(PROVIDED RECORDS begins)

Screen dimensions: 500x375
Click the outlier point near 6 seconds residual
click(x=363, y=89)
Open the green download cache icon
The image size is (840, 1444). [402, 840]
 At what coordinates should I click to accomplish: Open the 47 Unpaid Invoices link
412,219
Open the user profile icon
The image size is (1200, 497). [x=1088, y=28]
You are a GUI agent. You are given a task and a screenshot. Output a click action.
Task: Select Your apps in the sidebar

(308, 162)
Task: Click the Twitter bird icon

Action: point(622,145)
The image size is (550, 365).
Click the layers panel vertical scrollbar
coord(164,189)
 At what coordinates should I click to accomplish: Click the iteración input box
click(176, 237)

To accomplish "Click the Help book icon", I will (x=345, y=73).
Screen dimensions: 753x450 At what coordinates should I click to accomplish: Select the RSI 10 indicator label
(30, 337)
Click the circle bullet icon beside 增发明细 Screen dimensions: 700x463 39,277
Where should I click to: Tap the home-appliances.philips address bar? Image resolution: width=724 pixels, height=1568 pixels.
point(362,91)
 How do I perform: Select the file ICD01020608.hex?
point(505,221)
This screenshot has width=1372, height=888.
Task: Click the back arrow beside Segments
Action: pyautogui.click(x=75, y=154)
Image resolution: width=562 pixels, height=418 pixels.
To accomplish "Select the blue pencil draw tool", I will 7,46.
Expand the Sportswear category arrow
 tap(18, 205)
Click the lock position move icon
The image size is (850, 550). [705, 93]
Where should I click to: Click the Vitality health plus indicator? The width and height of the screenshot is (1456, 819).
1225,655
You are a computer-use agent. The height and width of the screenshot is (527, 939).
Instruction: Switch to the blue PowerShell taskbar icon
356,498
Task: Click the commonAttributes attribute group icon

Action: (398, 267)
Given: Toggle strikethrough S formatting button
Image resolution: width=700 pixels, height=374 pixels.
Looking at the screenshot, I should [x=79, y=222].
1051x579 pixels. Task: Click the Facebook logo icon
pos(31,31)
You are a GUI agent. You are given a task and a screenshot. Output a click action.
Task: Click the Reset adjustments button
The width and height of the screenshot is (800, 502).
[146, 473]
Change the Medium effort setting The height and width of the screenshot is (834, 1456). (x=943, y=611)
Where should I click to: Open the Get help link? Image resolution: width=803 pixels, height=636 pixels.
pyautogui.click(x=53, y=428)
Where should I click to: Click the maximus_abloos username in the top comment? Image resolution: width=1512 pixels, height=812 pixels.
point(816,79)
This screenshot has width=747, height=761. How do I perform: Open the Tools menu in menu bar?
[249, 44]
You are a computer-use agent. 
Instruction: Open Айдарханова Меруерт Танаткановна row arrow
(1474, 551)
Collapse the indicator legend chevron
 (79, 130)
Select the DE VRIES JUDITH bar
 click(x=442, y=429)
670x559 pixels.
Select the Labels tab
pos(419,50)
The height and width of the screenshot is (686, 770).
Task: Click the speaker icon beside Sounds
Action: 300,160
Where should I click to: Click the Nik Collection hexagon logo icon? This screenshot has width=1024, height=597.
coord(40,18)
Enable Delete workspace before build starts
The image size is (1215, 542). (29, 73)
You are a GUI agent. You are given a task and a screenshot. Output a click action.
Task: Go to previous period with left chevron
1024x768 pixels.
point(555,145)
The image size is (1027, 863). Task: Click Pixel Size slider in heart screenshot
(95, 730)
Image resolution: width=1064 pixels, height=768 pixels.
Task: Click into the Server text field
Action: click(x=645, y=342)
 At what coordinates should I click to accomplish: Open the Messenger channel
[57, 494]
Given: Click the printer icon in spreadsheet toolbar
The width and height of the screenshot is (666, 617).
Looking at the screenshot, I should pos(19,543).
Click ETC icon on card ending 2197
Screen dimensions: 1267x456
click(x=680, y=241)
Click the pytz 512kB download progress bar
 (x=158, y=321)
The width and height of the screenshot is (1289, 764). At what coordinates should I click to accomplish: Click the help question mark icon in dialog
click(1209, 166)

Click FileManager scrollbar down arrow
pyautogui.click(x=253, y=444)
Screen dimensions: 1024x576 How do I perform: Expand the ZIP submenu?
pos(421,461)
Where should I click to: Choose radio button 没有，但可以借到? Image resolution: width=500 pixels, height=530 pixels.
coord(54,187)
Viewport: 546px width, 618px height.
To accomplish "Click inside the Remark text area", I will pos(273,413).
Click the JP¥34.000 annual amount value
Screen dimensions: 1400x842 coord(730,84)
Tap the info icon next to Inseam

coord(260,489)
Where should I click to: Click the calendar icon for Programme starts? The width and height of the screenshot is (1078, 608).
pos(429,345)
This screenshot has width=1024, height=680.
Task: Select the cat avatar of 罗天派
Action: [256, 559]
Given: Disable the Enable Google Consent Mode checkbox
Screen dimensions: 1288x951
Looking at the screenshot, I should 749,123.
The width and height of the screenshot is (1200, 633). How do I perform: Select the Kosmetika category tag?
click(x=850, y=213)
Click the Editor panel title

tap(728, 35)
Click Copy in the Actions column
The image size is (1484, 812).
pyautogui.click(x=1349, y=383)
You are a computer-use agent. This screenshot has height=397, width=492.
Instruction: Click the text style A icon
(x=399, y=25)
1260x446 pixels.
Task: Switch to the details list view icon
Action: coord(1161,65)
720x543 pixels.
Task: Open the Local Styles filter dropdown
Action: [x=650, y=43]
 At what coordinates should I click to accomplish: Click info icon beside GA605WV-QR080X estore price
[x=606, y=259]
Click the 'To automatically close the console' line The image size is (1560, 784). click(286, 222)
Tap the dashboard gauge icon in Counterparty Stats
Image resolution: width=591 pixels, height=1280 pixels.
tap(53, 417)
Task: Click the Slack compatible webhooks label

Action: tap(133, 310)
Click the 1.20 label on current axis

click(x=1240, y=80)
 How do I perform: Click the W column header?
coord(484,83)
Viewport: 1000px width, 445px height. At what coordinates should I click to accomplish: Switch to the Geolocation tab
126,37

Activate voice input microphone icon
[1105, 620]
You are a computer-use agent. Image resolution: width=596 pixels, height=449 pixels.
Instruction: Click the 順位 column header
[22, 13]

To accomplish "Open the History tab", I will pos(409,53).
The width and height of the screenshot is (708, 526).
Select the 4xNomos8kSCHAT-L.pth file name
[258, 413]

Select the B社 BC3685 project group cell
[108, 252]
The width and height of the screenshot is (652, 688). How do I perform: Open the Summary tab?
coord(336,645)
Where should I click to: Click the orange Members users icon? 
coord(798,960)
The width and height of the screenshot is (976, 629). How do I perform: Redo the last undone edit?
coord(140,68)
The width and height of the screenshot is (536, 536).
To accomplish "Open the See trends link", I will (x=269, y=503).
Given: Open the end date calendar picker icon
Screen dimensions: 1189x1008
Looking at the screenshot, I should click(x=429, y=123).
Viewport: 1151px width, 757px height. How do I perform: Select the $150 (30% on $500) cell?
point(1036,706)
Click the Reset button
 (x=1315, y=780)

(PROVIDED RECORDS ends)

TASK TO CARRY OUT: Take every line from the data that includes the word "will".

SOLUTION FOR THIS PROBLEM:
To accomplish "Click the Help book icon", I will (x=345, y=73).
To accomplish "Select the blue pencil draw tool", I will 7,46.
To accomplish "Click inside the Remark text area", I will pos(273,413).
To accomplish "Open the History tab", I will pos(409,53).
To accomplish "Open the See trends link", I will (x=269, y=503).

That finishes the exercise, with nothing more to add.